Each now acted in accordance with his own private character.
My uncle, the Professor, ate greedily, but evidently without appetite, eating simply from some mechanical motion. I put the food inside my lips, and hungry as I was, chewed my morsel without pleasure, and without satisfaction.
Hans, the guide, just as if he had been eider-down hunting, swallowed every mouthful, as though it were a usual affair. He looked like a man equally prepared to enjoy superfluity or total want.
Hans, in all probability, was no more used to starvation than ourselves, but his hardy Icelandic nature had prepared him for many sufferings. As long as he received his three rix-dollars every Saturday night, he was prepared for anything.
The fact was, Hans never troubled himself about much except his money. He had undertaken to serve a certain man at so much per week, and no matter what evils befell his employer or himself, he never found fault or grumbled, so long as his wages were duly paid.
Suddenly my uncle roused himself. He had seen a smile on the face of our guide. I could not make it out.
"What is the matter?" said my uncle.
"Schiedam," said the guide, producing a bottle of this precious fluid.
We drank. My uncle and myself will own to our dying day that hence we derived strength to exist until the last bitter moment. That precious bottle of Hollands was in reality only half full; but, under the circumstances, it was nectar.

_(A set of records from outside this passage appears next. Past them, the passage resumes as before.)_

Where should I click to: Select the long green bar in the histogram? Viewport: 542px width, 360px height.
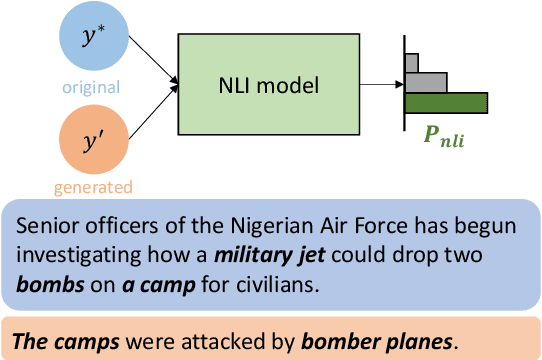(x=446, y=102)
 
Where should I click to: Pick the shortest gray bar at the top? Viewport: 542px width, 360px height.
(x=411, y=61)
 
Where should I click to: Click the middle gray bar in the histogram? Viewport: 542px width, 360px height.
(x=424, y=81)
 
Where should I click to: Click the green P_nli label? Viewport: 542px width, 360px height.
(x=441, y=131)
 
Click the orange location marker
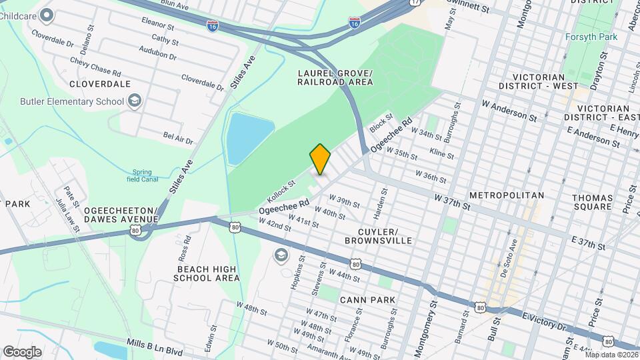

It took some minutes for myself and my uncle to form a decided opinion on the subject. The worthy Professor swallowed about half a pint and did not seem able to drink any more.
"Fortrafflig," said Hans, swallowing nearly all that was left.
"Excellent—very good," said my uncle, with as much gusto as if he had just left the steps of the club at Hamburg.
I had begun to feel as if there had been one gleam of hope. Now all thought of the future vanished!
We had consumed our last ounce of food, and it was five o'clock in the morning!